Across the globe, traditional banks have average cost-income ratios of 55-60%, whereas the new digital-only challenger banks aspire to get below 30%. Whether they can achieve that goal in the long-term is another matter – but it is worth trying.

Furthermore, the cost models of potential entrants into financial services from the technology world such as Google, Apple and PayPal, are orders of magnitude lower than those of traditional banks, eroding their margins and market shares.

Regulators worldwide are driving innovation and competition through new standards in open banking, issuing new banking licenses to non-traditional entrants, and creating technology sandboxes for banks to collaborate with new players on innovative propositions.

Customers meanwhile continue to demand more convenience and personalization across the entire banking experience, not only in the products and services provided; hence the onus is on banks to ensure digital customer journeys are seamless, channel-agnostic and proactive.
Banks spend on average 11%3 of their revenues on IT, a percentage much higher than industries like manufacturing or oil & gas (which average 3-4% of revenues on IT) and have already industrialized their processes with the help of packaged, upgradeable software. Moreover, only 27% of banks’ IT spend is on growth and innovation; the rest is non-discretionary regulation or business-as-usual, coping with legacy systems that lead to manual processes and greater integration and maintenance efforts.

Legacy landscapes are also typically characterized by high data duplication. These seriously hinder the use of advanced analytics required to proactively understand customer needs, supply regulators with necessary information, and make informed business decisions to improve performance.

Incumbent banks still possess an enormous competitive advantage over non-traditional entrants. Their scale, connectivity, assets and unique role as custodians of consumers’ financial information put banks in a prime position to capture the future market. Being regulated means implicit state support in the shape of insured deposits and access to central bank funding, resulting in lower liquidity costs and raised barriers to entry.

Historically, this has led to increased trust between the bank and the customer.

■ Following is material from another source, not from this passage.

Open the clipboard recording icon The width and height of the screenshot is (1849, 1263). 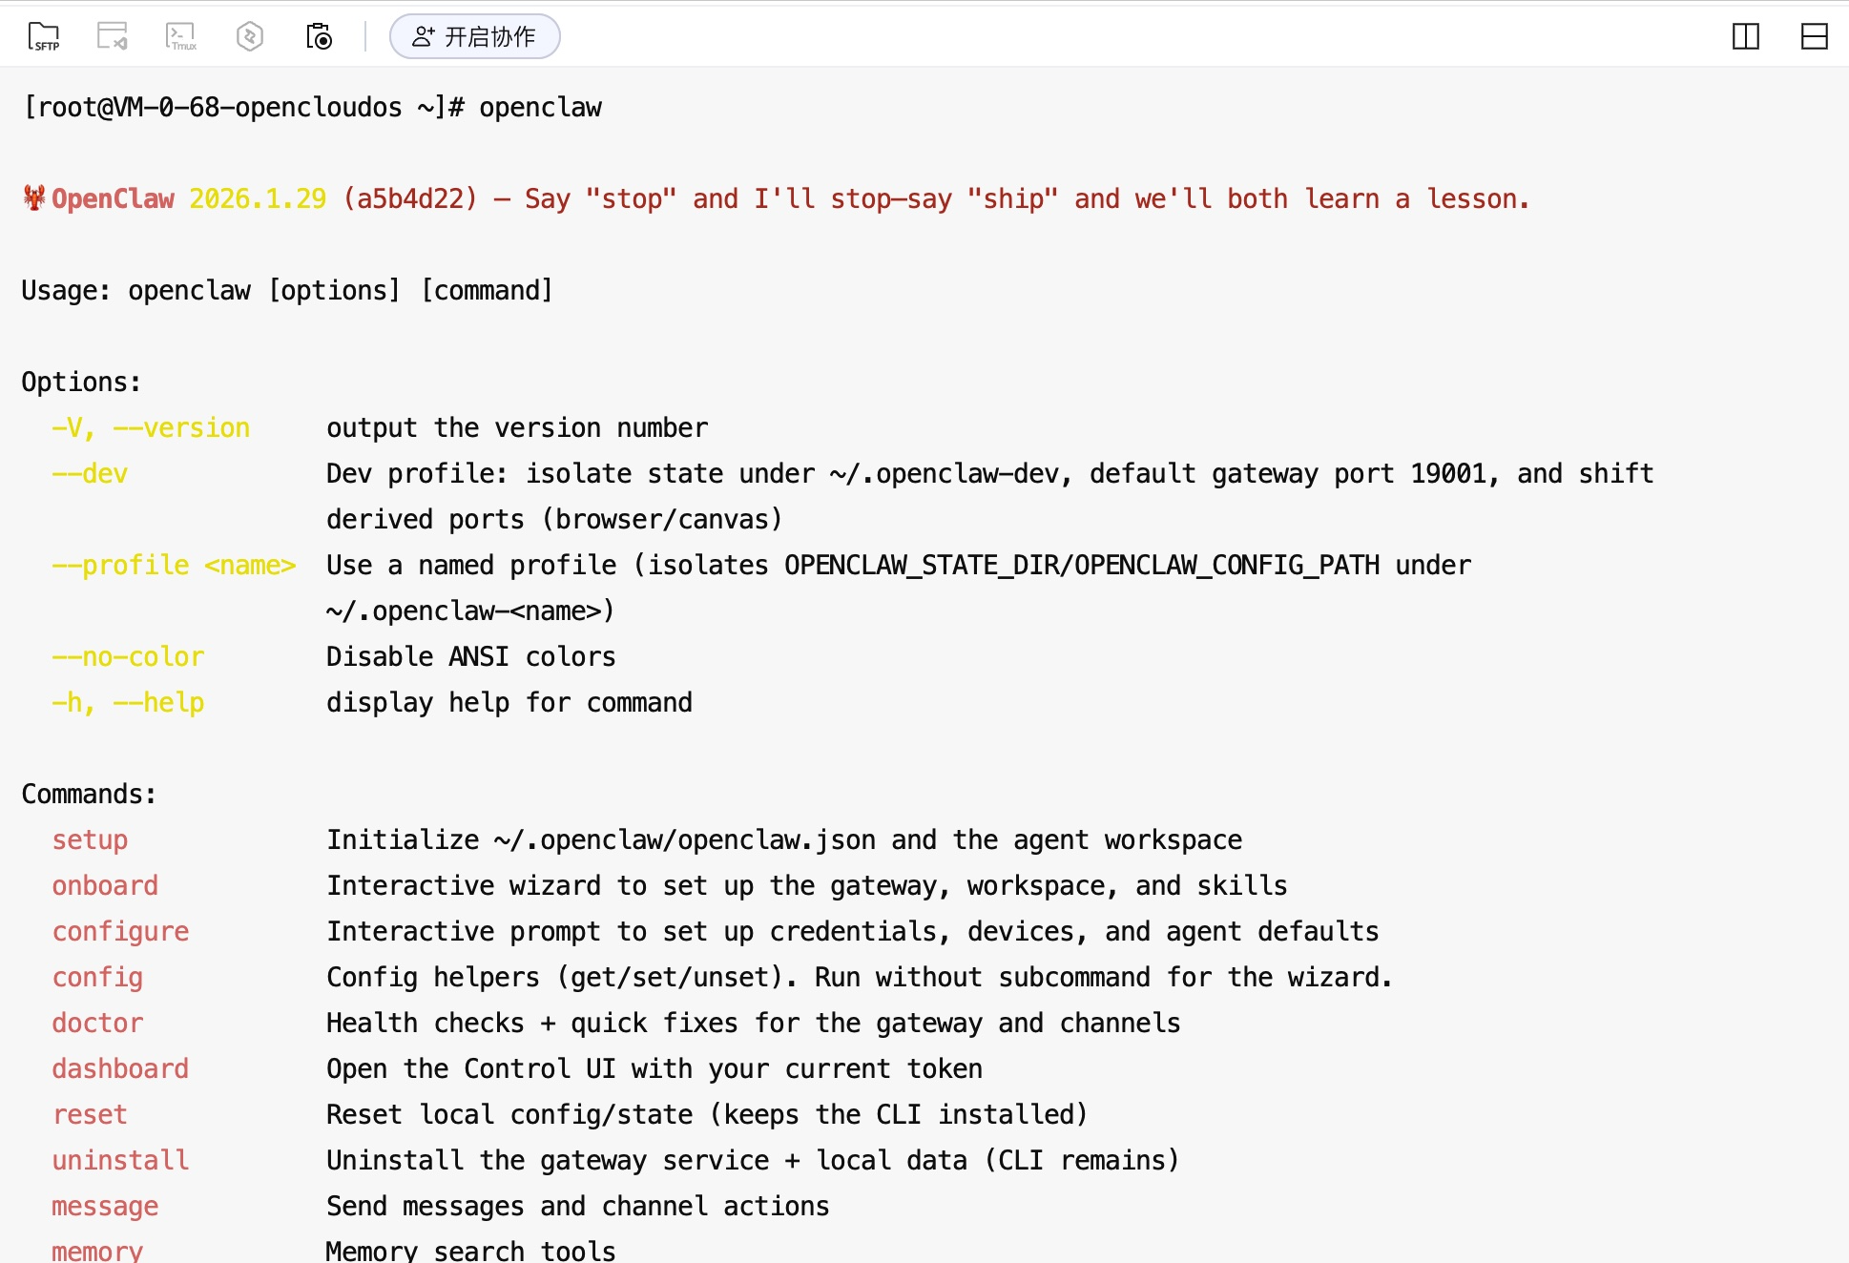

The very public challenges to banks’ reputations, such as large-scale fraud and the banking bailouts, have done little to reduce this trust.

McKinsey estimates a substantial impact on the ROE of the banking sector through digitization-driven productivity improvements ( at least a 2-5% uplift) and by building on the digital foundation to orchestrate an open banking eco-system strategy (3-6% uplift). This will happen from improving margins, acquiring new customers at lower cost, and then capturing a share of some non-banking markets through the platform model. There is tangible value to be gained if banks are able to digitally transform their businesses and move from legacy systems to modern, off-the-shelf packaged software running on the latest cloud-native, cloud-agnostic API-based platforms.

There is no doubt that higher performing banks engage digitally with more of their customers, have shorter origination times for loans, and their front office staff spend more of their time adding value to customers rather than on administrative tasks. All of these contribute to greater customer satisfaction.

These banks also spend less of their IT on keeping-the-lights-on (non-regulatory) maintenance. Temenos enables operational efficiency by providing a robust digital engagement platform to improve front office staff productivity and drive self-service, improving STP rates in the front office as well as the back office through product and process automation, use of embedded workflows, digital document and signatures, and simplification and standardization in the back office. Optimized IT landscapes with packaged configurable software lowers spend on IT maintenance and operations.

Higher performing banks have more efficient and effective risk and compliance functions with higher staff productivity, i.e. staff with lower time spent on administrative tasks and more efficient operations, i.e. lower false-positive alerts. They also successfully avoid fines and sanctions – a noticeable feat in this regulatory world!